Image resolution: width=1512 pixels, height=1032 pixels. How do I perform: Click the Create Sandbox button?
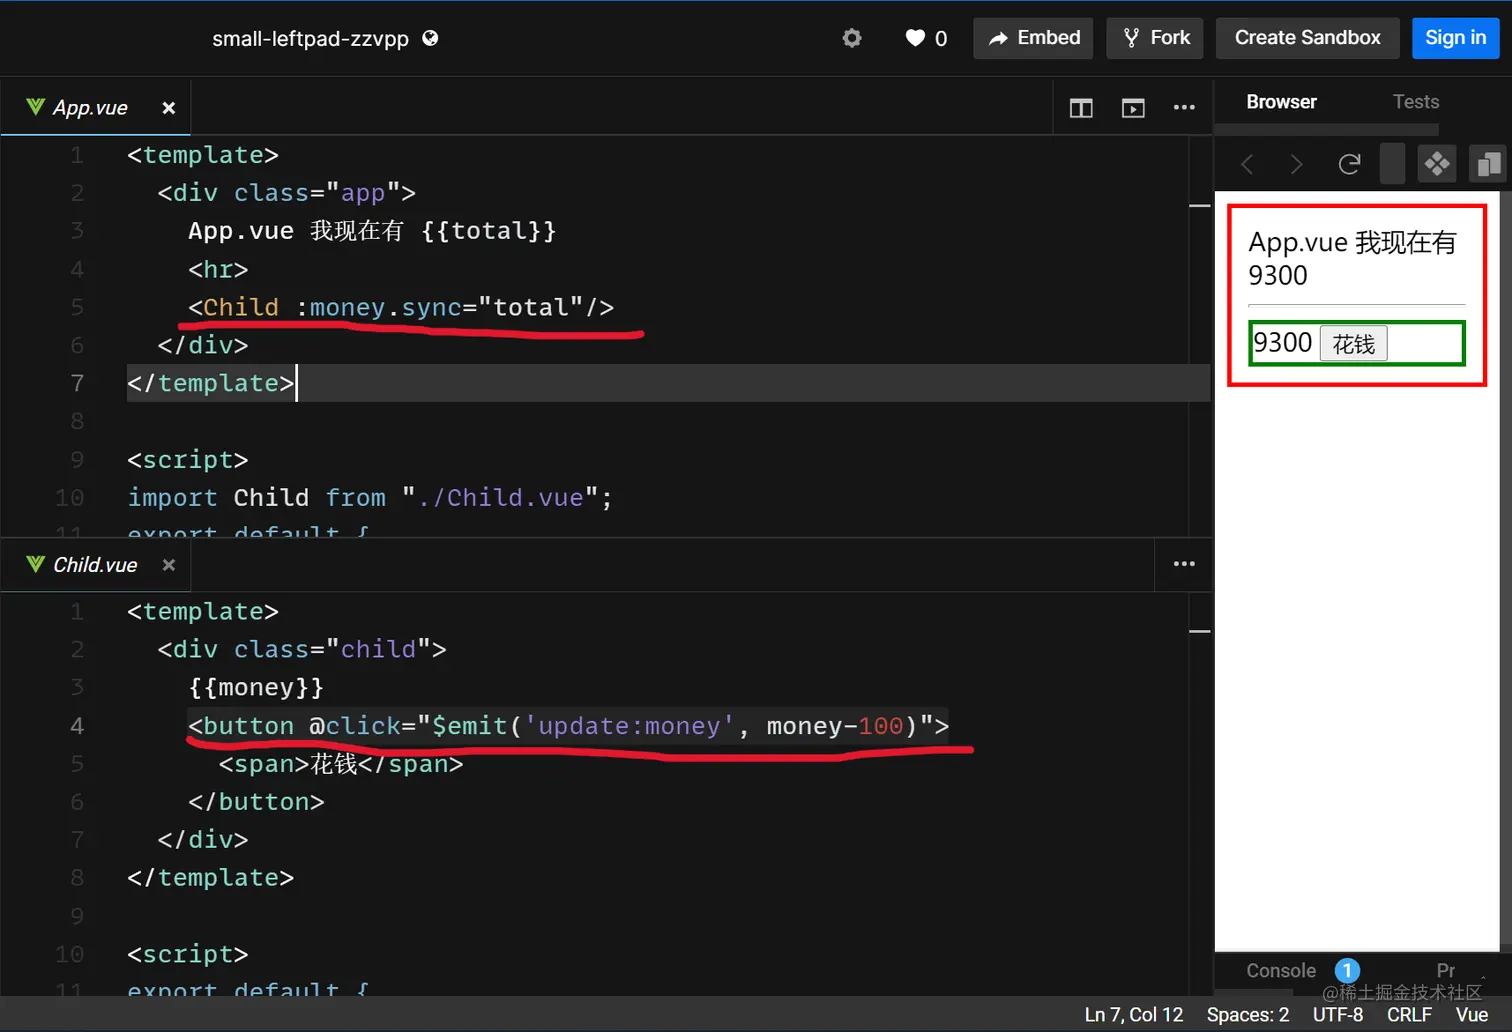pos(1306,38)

==

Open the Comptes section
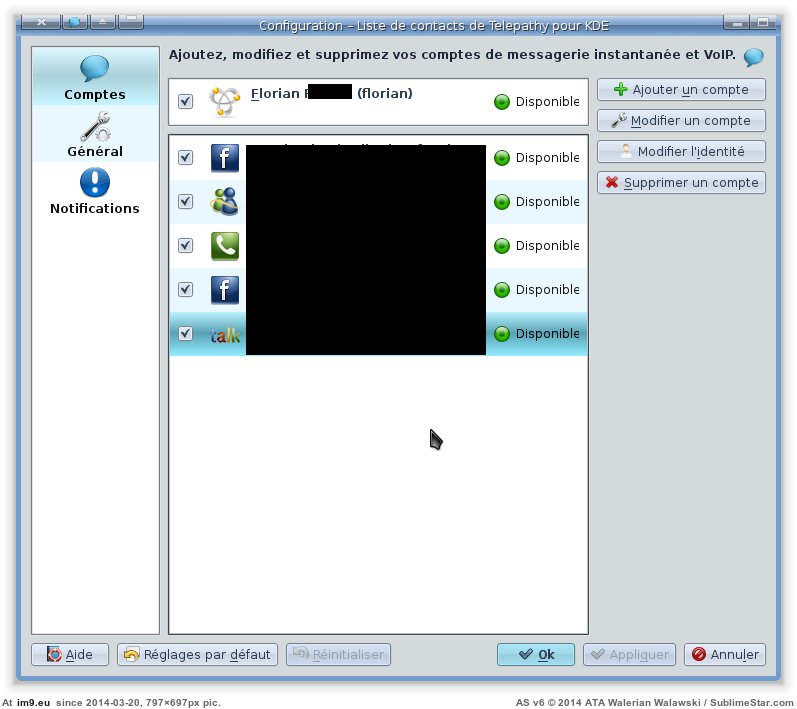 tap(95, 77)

* * *

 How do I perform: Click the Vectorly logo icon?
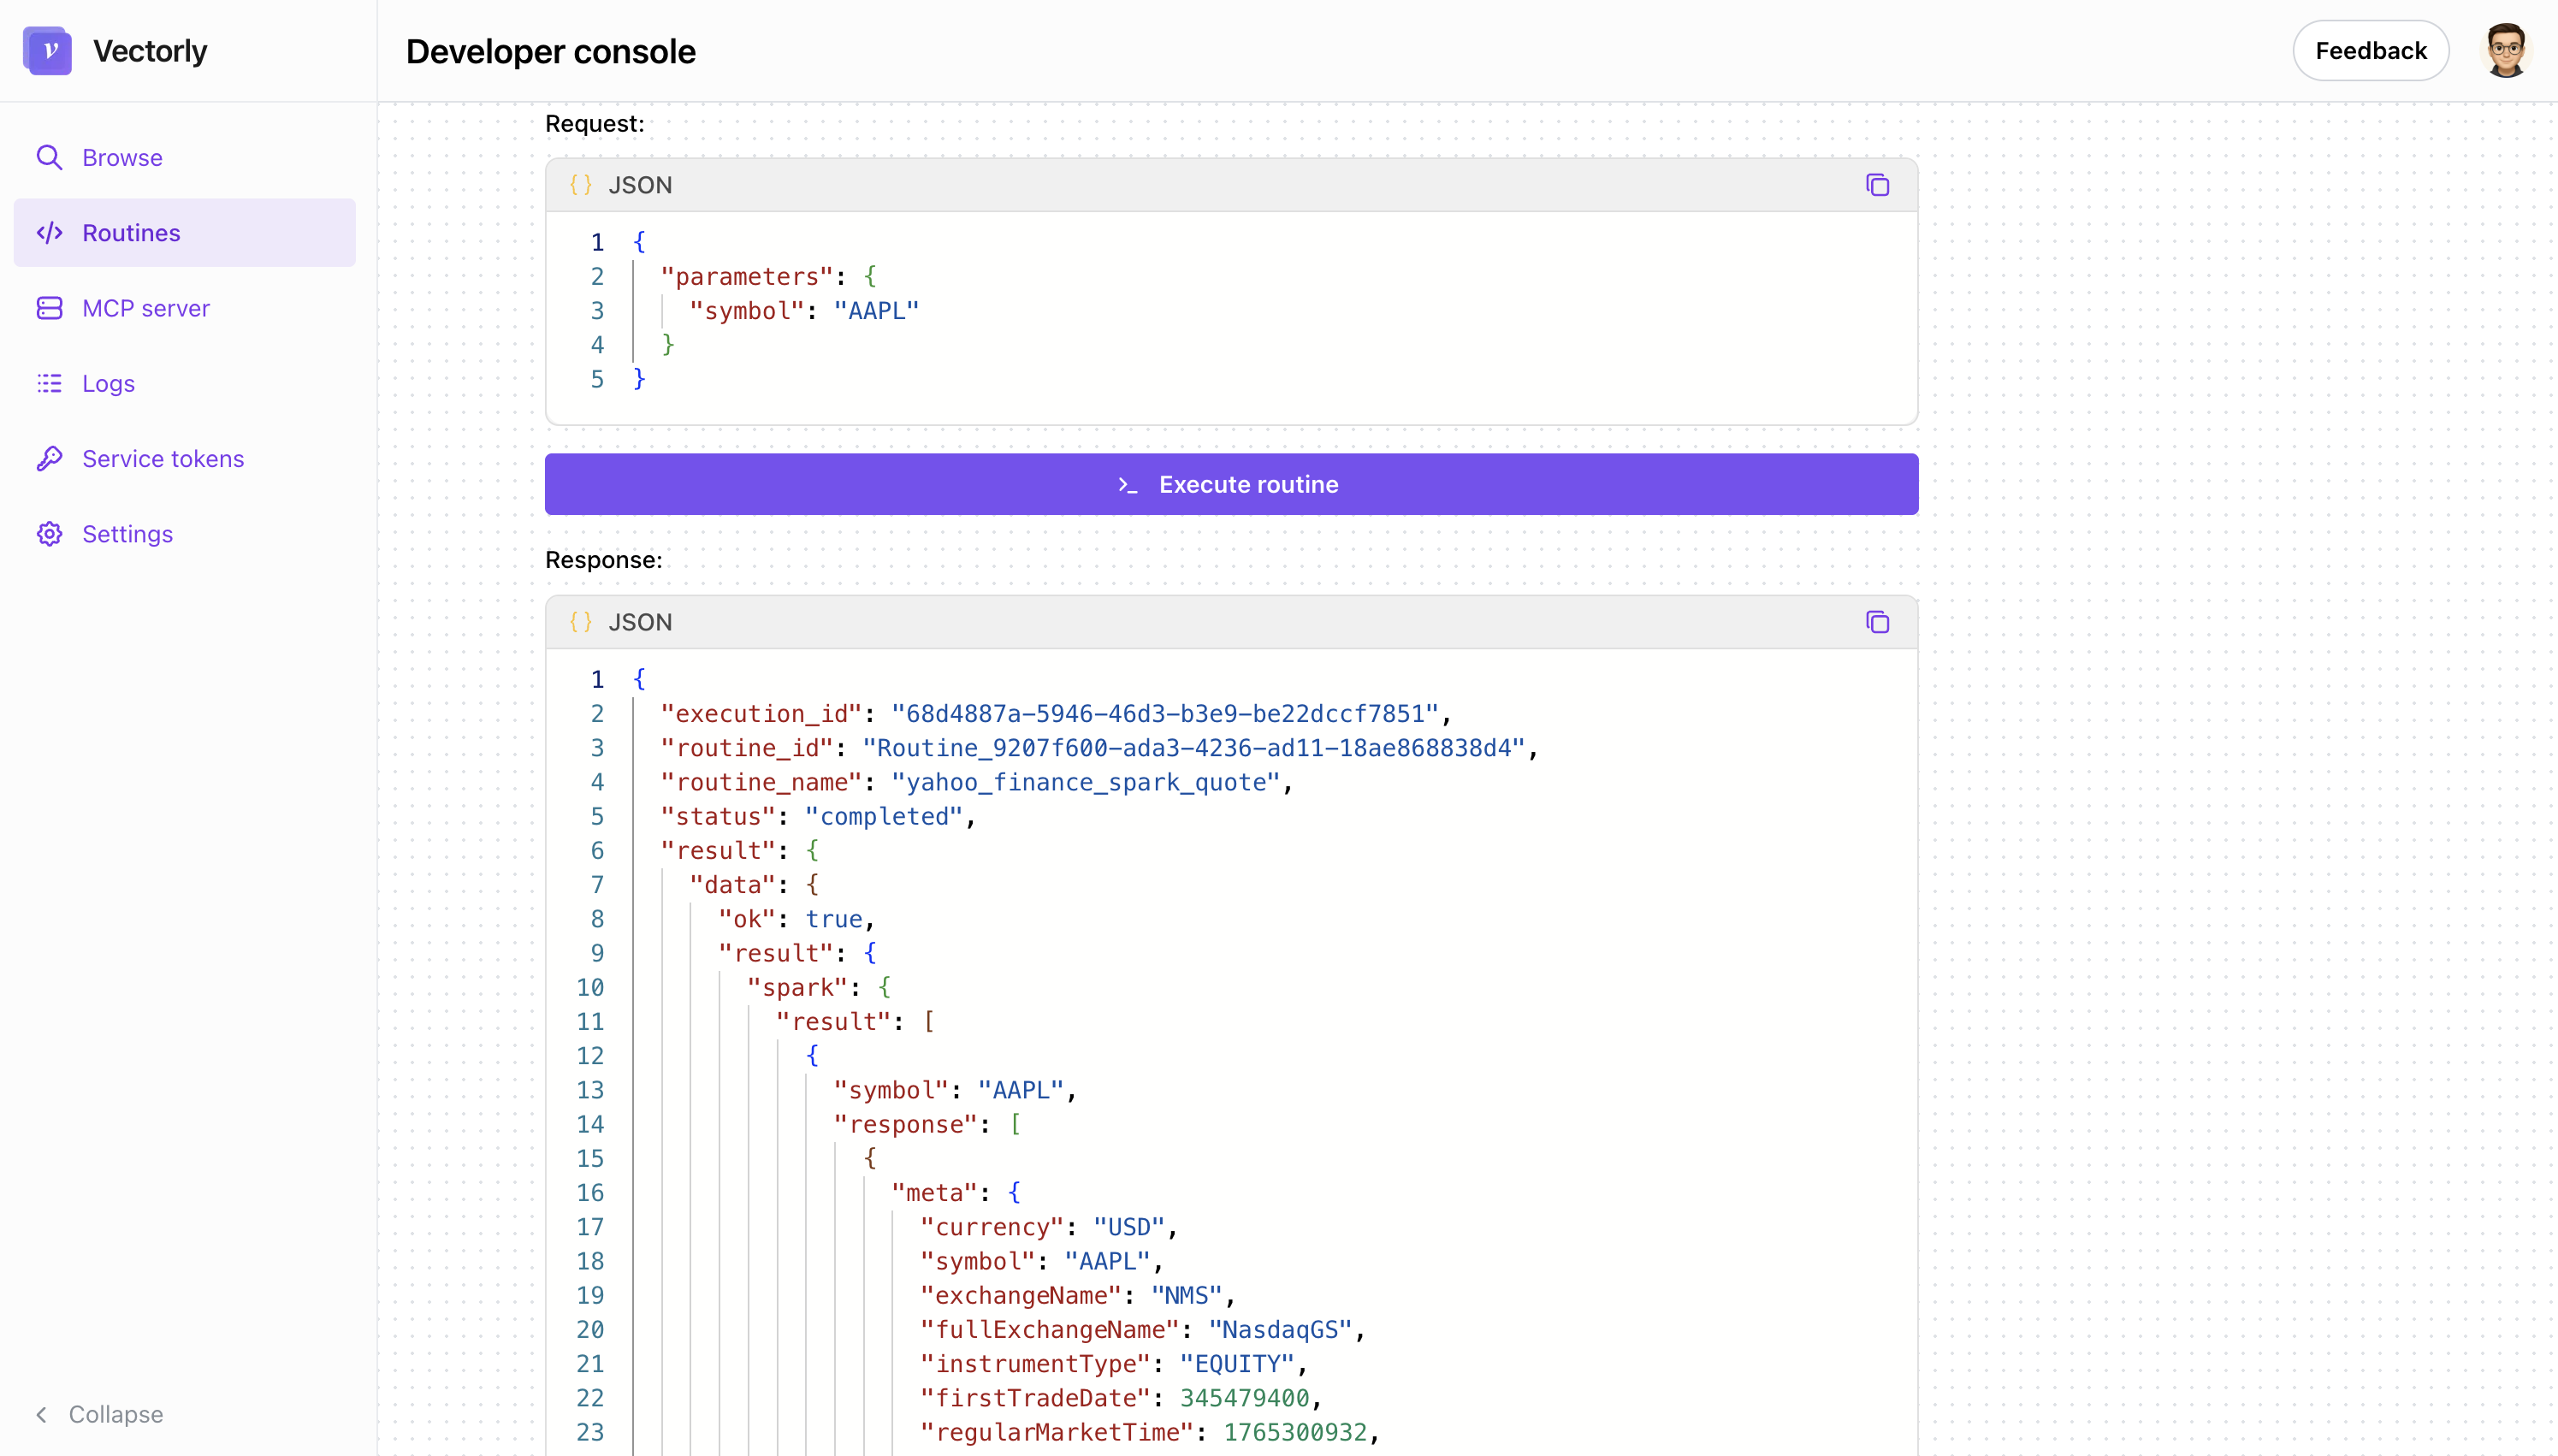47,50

▶ [Written request] Put the lines from the one containing "Image resolution: width=1512" to the one containing "pos(1306,38)" into a numbered list, skipping blank lines. Leave the pictures out.

▶ [Written response]
1. Image resolution: width=1512 pixels, height=1032 pixels. How do I perform: Click the Create Sandbox button?
2. pos(1306,38)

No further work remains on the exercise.